For
everything there is a season,
a
time for every activity under heaven.~ Ecclesiastes 3:1
And
so it goes. As we are about to launch
into a new season, already have really, all around us there is loss and sorrow,
new beginnings, continued endeavors.
What i'm finding is that when you are coming out of a lengthy trial, you
are not the same...duh. As joyful as you
are about the passing of this difficult time, that almost did you in, is the
same thing that makes you aware, and keenly, of the suffering of others. You long to encourage, to help, yet knowing
that we all have to walk the path He puts before us.
It
is on that path that I have learned more and more of His heart, of Him. Cliches i've heard forever, proved true. He is indeed faithful, every time, all the
time. We are never out of His loving
view. As a parent watches their child
struggle to grow, and can only learn some lessons through falling off the bike
a time or two, so He allows our hearts to break, allows circumstances to bring
us to our knees. Sometimes we receive
correction, sometimes it is just tough love.
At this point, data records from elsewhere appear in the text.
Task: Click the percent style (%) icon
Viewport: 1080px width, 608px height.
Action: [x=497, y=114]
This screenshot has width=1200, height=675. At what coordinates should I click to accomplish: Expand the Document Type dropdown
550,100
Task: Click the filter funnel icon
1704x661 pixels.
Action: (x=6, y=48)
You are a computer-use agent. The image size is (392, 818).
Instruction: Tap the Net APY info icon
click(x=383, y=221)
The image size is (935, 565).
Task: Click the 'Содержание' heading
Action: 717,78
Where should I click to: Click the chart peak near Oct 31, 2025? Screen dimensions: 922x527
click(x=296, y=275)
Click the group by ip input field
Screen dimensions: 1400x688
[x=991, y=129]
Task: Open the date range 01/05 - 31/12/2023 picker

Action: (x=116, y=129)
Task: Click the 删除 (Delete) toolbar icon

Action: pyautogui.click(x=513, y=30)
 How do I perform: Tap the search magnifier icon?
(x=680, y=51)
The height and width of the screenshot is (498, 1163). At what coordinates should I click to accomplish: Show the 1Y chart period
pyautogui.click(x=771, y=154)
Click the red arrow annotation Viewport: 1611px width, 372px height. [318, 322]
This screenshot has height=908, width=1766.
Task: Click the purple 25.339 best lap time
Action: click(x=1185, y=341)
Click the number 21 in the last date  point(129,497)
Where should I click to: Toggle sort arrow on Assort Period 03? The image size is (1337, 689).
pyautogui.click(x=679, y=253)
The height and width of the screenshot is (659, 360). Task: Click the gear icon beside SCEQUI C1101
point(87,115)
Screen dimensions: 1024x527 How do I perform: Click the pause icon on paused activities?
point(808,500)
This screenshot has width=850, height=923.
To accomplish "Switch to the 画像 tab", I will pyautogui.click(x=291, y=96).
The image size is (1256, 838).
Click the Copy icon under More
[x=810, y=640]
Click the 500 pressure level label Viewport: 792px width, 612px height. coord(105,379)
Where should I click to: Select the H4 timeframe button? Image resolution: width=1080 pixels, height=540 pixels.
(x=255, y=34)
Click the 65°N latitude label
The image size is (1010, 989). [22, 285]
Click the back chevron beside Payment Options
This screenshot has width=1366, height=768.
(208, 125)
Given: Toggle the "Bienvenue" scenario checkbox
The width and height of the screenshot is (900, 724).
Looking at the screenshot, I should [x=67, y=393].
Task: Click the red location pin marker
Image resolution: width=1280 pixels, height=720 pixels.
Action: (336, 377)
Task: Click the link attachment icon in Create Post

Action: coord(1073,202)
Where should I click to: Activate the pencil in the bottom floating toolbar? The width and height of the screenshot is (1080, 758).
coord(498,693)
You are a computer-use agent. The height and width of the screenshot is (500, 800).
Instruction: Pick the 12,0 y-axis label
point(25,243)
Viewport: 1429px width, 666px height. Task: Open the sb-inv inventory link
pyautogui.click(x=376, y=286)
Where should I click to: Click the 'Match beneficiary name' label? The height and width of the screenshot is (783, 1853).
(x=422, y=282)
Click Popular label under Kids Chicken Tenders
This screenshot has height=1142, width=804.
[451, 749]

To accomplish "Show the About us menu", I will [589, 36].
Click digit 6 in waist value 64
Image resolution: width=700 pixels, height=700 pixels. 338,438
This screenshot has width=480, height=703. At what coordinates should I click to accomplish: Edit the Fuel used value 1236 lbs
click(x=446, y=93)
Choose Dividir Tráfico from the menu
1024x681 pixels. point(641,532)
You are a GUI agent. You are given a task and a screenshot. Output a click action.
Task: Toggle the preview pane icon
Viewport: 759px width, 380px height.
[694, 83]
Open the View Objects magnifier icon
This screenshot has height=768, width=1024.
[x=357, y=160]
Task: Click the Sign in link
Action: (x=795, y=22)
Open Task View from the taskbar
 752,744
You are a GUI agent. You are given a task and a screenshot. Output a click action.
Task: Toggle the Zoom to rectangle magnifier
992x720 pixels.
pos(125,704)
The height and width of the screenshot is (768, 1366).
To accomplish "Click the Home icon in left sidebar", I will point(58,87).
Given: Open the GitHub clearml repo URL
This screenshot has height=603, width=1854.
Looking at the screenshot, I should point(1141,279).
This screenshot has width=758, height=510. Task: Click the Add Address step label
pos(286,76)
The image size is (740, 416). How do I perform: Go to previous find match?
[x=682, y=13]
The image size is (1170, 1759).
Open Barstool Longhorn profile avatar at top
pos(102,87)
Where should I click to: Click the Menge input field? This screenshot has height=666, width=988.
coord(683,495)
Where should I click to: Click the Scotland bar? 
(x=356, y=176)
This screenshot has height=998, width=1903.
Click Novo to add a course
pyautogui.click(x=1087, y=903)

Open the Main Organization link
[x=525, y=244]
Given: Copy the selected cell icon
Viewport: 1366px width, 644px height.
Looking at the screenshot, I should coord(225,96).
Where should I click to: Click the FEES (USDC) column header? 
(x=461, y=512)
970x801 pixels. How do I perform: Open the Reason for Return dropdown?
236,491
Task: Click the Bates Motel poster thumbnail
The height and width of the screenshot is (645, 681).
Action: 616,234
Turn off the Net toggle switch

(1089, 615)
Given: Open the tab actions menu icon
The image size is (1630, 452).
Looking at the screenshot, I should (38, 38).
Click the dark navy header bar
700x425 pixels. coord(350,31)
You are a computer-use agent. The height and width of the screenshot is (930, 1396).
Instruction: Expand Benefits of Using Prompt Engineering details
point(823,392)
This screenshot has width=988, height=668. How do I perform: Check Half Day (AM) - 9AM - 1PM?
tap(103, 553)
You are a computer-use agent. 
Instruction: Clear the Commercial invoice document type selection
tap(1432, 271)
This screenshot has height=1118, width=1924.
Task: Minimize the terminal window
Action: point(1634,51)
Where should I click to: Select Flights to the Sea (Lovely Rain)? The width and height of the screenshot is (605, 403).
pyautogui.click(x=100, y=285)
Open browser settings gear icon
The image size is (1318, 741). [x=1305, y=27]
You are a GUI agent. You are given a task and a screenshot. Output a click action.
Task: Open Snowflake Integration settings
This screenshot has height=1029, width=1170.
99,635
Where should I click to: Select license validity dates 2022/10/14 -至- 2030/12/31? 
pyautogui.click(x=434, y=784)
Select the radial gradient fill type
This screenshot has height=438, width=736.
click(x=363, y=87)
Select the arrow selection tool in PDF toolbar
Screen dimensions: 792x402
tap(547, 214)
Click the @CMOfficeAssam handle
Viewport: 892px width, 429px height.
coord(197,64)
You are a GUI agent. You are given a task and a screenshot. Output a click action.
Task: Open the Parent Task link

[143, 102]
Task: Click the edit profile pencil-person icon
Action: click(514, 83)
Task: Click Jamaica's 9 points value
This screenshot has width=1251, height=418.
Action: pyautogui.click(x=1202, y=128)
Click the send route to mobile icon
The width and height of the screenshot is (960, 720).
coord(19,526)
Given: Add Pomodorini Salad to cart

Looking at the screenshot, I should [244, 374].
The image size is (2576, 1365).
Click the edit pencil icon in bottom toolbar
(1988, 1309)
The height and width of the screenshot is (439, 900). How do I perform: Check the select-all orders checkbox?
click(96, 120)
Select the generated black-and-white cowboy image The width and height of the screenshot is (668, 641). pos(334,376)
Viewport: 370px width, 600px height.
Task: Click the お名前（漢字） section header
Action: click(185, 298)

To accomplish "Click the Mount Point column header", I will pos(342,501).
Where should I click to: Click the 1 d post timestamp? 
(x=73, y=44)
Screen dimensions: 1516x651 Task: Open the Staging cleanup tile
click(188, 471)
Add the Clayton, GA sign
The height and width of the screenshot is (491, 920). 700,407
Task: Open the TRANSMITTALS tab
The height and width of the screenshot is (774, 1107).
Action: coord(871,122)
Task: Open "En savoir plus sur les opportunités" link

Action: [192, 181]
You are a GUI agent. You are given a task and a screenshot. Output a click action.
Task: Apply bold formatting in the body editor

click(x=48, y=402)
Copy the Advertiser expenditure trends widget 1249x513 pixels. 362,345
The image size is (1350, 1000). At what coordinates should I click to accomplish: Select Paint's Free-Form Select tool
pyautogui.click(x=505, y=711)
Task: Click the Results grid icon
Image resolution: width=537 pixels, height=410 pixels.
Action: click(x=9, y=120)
He knows what will best serve to teach us about Him, about our place in
the world where He can best use us.
I
must say that coming through the last 7 years, there have been tremendous highs
as well as the lows. I learned that He
did not abandon us in our circumstances.
He gave me the best gift of this earthly life, my love, my treasure, my
David. We never once turned on each
other, that is to His glory and our love for one another. My stubborn will had to be broken, and it has
indeed. The stubborn spirit that says
"I'm depressed, I can't handle this, I'm just gonna lay in bed and be
sad." I learned that is not
acceptable. Might be okay for a day or
two, but then Philippians 4:13 comes into play, "I can do all things through
Christ who strengthens me." It is
true...whether I want it to be or not.
While
it's true, you never have to look far to see others whose suffering far exceeds
your own, our own pain matters to Him.
He longs to comfort and have us react with faith, even in sorrow. He knows the plans He has for us, plans for a
future and for good for us, whether on this side, or when we see Him face to
face.
I
cannot lie. I don't like pain, I don't
like my plans thwarted, I don't like the effects of a quiet disease on my body,
especially when I have caused it myself.
The thing is, He doesn't leave me alone in all that. He is with me, I can depend on Him. And ultimately, I cast my cares upon Him,
because He cares for me....even if i've caused those cares myself. That's what love does, it doesn't lay blame
or "should" you, it just loves and offers help.
So,
mingled in these days of joy for the job and the miraculous way it came and
ended this long-endured season, there are those all around us dealing with
illness, death, financial crises, etc. and I do and will always want to rage
against those things. Difference is
instead of beating my fists at the air, I try with all that is within me to
trust His sovereignty and His love and pray.